Screenshot grounding data:
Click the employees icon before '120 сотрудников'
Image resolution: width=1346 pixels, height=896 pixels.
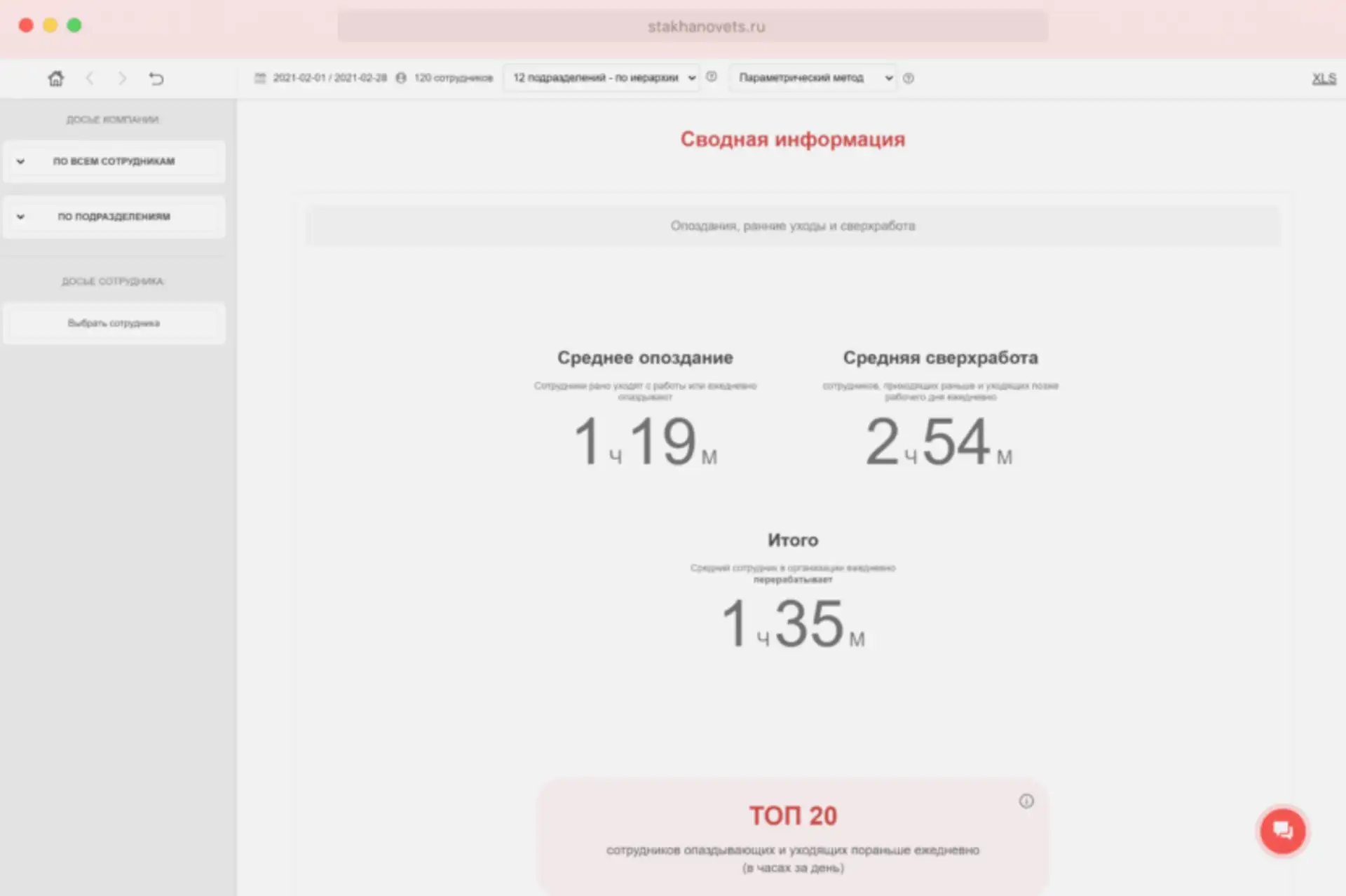pyautogui.click(x=400, y=78)
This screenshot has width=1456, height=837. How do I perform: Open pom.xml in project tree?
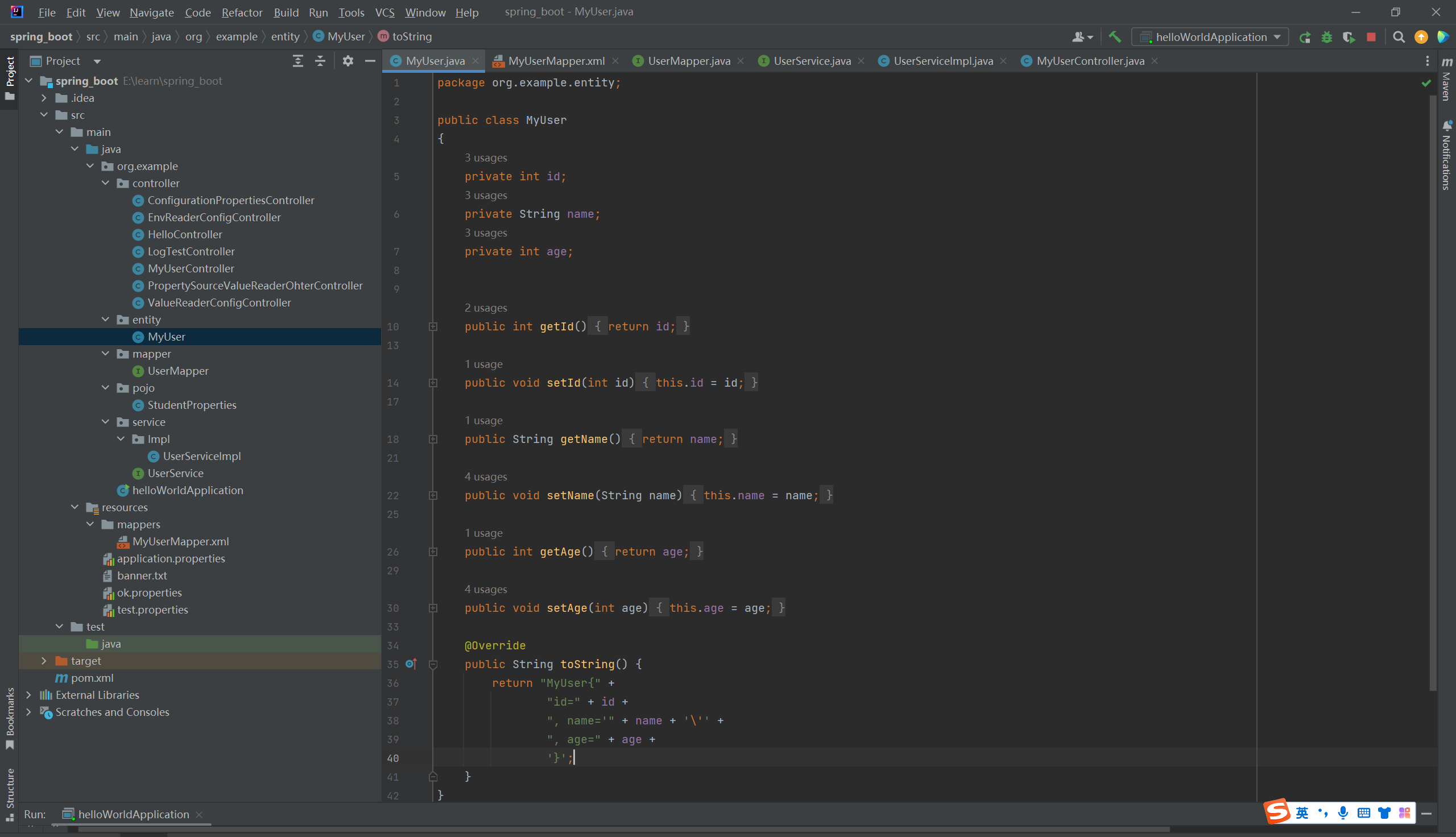92,678
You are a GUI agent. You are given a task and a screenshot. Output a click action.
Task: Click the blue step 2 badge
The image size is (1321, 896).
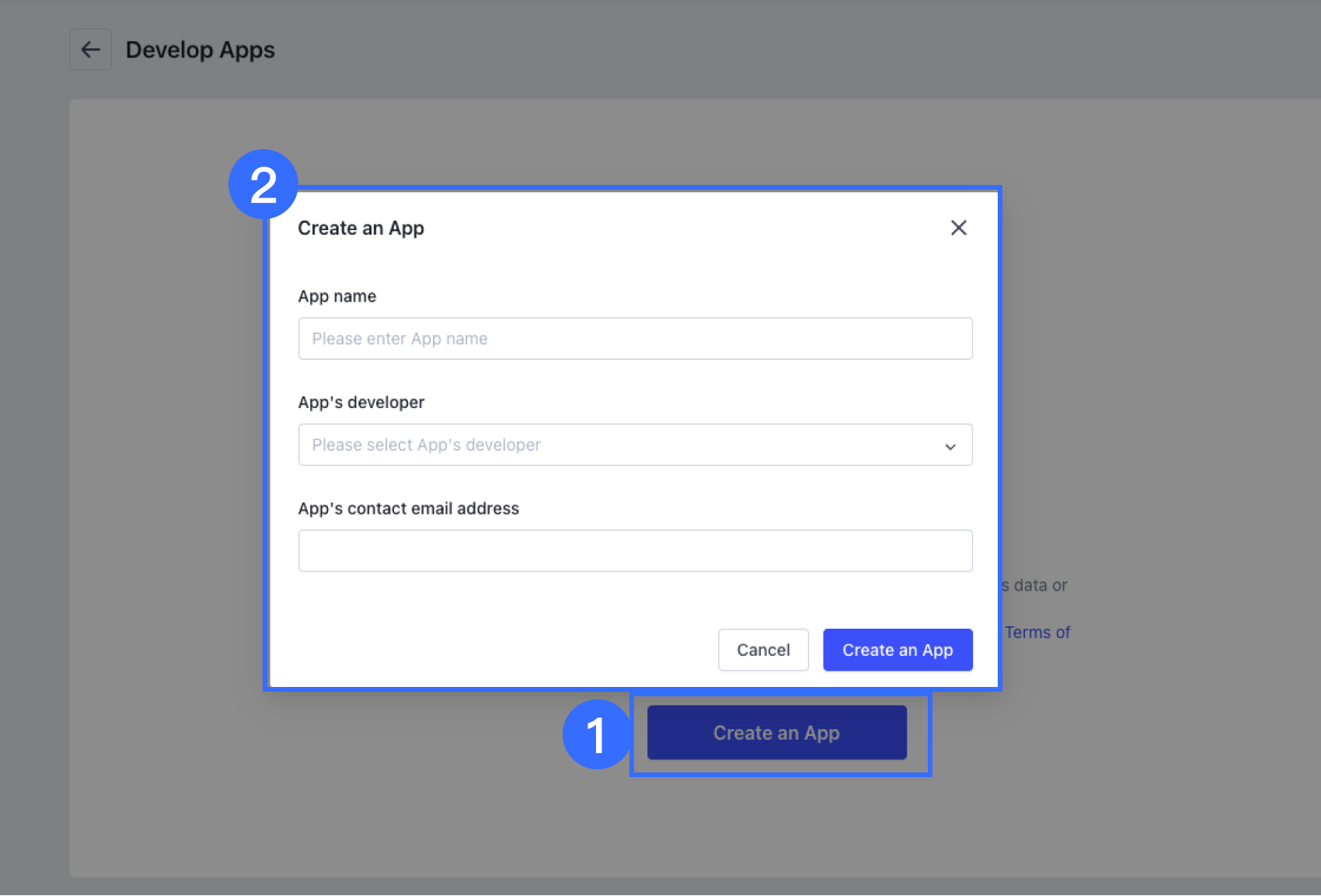pos(263,184)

Activity: Your copy should match the records word for word, with the pictures removed.

Written answer:
Click the employees icon before '120 сотрудников'
Image resolution: width=1346 pixels, height=896 pixels.
pyautogui.click(x=400, y=78)
This screenshot has width=1456, height=837. How do I perform: Open pom.xml in project tree?
92,678
You are a GUI agent. You are given a task and a screenshot. Output a click action.
Task: Click the blue step 2 badge
The image size is (1321, 896).
pos(263,184)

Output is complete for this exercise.